___ SUPPLIED INFORMATION ___

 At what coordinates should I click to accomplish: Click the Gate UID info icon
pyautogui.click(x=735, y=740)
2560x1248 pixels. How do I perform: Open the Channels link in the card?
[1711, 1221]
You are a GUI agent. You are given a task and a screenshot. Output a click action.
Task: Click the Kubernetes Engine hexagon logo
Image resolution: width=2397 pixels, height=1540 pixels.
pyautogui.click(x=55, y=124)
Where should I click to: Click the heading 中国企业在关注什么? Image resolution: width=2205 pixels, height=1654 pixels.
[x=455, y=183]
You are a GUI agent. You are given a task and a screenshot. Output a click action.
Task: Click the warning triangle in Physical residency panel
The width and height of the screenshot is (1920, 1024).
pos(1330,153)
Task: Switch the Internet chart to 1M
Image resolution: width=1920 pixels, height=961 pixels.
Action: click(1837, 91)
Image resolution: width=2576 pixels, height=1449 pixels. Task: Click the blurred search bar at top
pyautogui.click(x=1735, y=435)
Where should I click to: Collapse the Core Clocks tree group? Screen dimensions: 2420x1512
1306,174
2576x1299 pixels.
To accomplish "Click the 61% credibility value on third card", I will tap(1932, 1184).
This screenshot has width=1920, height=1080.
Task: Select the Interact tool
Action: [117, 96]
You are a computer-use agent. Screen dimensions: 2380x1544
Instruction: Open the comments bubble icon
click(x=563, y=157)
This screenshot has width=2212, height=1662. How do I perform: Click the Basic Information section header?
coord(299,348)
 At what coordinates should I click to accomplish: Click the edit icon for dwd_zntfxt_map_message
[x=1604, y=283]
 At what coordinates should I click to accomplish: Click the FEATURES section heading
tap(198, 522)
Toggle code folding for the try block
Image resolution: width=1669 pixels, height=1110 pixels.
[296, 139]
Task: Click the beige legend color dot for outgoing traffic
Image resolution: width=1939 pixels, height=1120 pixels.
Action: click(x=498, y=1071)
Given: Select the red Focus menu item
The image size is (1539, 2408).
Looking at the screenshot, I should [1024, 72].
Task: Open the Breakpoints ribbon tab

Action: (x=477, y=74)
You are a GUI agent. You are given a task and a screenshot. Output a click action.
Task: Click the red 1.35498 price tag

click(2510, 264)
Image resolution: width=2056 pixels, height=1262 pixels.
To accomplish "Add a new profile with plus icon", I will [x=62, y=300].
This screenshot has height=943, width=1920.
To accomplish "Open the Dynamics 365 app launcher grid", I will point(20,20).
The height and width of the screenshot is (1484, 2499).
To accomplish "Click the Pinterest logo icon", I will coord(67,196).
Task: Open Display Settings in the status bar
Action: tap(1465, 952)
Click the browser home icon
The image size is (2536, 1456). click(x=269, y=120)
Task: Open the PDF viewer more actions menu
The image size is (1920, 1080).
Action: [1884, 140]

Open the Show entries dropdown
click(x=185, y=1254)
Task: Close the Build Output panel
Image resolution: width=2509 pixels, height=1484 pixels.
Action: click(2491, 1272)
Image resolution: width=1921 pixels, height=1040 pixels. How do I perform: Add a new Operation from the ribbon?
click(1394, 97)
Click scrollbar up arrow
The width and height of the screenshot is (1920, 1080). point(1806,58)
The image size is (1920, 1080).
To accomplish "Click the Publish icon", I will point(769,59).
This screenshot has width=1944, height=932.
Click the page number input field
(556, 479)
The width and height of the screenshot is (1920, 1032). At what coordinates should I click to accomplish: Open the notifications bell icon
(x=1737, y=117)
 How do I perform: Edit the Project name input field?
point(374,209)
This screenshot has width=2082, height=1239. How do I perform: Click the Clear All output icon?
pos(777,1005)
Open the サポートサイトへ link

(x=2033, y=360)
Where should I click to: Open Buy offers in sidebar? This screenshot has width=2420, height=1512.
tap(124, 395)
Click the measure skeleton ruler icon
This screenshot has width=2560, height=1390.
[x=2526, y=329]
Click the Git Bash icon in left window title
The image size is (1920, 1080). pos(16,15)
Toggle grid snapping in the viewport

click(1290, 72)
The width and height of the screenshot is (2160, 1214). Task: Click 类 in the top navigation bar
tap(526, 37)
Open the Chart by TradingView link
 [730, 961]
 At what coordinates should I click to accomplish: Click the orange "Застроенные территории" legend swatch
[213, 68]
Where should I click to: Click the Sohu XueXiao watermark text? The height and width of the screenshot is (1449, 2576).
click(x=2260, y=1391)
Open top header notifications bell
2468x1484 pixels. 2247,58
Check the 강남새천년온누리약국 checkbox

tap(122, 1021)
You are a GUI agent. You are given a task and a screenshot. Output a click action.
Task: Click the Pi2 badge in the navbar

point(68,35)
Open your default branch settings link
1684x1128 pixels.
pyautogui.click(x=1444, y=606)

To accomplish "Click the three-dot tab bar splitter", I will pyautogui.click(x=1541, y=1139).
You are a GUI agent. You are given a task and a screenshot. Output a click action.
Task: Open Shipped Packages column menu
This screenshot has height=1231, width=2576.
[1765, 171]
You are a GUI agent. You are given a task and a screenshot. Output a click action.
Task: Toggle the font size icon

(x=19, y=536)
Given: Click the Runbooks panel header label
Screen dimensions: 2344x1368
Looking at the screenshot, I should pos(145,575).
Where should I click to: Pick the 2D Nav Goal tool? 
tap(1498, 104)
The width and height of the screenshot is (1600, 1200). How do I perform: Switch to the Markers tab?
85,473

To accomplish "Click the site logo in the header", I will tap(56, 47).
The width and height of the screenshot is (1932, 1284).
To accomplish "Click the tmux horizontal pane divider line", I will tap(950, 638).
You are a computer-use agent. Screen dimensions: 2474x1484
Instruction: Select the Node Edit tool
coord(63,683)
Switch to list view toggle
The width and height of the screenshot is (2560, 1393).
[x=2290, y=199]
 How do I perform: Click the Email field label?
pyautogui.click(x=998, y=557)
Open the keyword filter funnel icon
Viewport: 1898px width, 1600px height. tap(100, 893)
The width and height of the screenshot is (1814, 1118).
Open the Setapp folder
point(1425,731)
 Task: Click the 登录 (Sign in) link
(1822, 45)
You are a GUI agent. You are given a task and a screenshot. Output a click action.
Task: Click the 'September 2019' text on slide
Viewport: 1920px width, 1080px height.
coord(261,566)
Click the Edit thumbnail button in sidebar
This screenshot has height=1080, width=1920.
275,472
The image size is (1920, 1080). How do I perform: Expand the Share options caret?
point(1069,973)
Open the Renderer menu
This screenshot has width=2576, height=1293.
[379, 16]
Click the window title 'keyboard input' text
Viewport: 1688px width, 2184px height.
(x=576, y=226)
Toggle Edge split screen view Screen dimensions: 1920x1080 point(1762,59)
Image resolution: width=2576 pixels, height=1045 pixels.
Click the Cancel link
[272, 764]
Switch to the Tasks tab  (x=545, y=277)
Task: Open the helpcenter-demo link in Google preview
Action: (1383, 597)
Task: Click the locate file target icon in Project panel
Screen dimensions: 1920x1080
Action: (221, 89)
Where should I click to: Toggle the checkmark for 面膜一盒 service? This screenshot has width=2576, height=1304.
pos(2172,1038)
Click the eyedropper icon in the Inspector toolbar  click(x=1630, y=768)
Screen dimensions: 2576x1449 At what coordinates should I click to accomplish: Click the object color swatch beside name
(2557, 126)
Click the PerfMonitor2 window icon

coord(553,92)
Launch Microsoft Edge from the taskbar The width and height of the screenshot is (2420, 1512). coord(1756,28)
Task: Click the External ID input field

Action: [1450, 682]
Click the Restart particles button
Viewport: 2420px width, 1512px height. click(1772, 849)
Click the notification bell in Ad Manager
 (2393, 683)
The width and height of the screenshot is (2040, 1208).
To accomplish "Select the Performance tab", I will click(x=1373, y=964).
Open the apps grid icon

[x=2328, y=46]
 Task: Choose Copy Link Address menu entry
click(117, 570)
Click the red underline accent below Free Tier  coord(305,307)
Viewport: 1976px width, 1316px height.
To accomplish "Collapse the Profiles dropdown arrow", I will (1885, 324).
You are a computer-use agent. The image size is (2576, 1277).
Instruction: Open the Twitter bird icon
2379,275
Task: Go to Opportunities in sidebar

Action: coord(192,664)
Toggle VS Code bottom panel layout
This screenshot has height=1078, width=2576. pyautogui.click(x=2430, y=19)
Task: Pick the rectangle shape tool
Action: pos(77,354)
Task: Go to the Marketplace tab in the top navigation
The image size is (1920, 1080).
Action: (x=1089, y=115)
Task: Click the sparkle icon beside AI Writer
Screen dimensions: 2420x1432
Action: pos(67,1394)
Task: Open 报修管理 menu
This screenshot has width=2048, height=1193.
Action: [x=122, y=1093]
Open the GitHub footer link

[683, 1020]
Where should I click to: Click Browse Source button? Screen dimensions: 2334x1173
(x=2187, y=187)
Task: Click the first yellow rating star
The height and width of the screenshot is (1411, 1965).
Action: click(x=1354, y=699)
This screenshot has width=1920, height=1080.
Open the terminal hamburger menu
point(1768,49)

___

# [ASSIGNED TASK]
Among the records above, find each line containing the string "computer" and copy it.

# [RESPONSE TO THIS EXERCISE]
You are a computer-use agent. Screen dimensions: 2380x1544
You are a computer-use agent. Screen dimensions: 2474x1484
You are a computer-use agent. The image size is (2576, 1277).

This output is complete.